• _What to do_
Retype the line where "Given: Click the" appears and each line that follows it down to the last line of the records below. Leave the pictures out.

Stored records

══════════

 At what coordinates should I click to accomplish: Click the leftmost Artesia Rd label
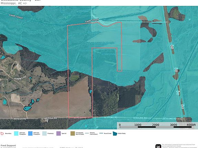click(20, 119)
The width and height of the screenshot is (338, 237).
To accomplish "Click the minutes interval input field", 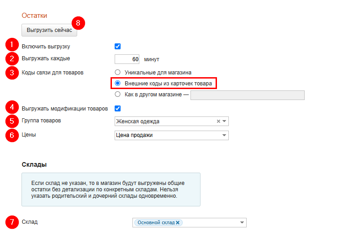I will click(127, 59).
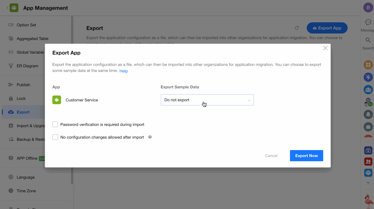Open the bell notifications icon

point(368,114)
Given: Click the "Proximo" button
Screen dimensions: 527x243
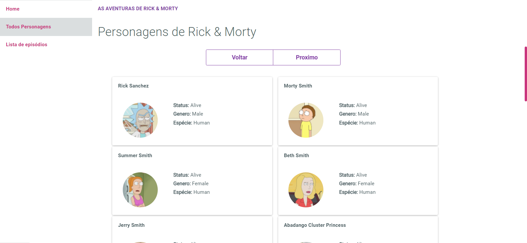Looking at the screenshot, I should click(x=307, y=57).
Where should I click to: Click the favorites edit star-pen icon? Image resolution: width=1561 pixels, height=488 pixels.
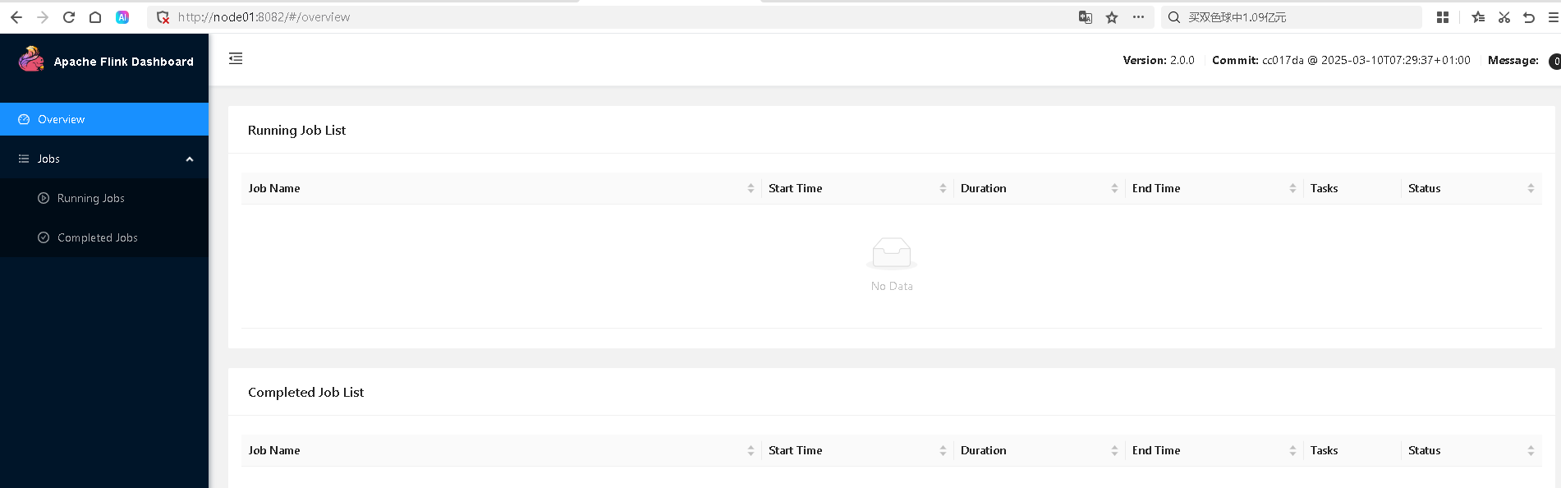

══════════

• _Output of the task_
Given: Click the "Proximo" button
Screen dimensions: 527x243
Looking at the screenshot, I should click(x=307, y=57).
Where should I click to: Click the favorites edit star-pen icon? Image resolution: width=1561 pixels, height=488 pixels.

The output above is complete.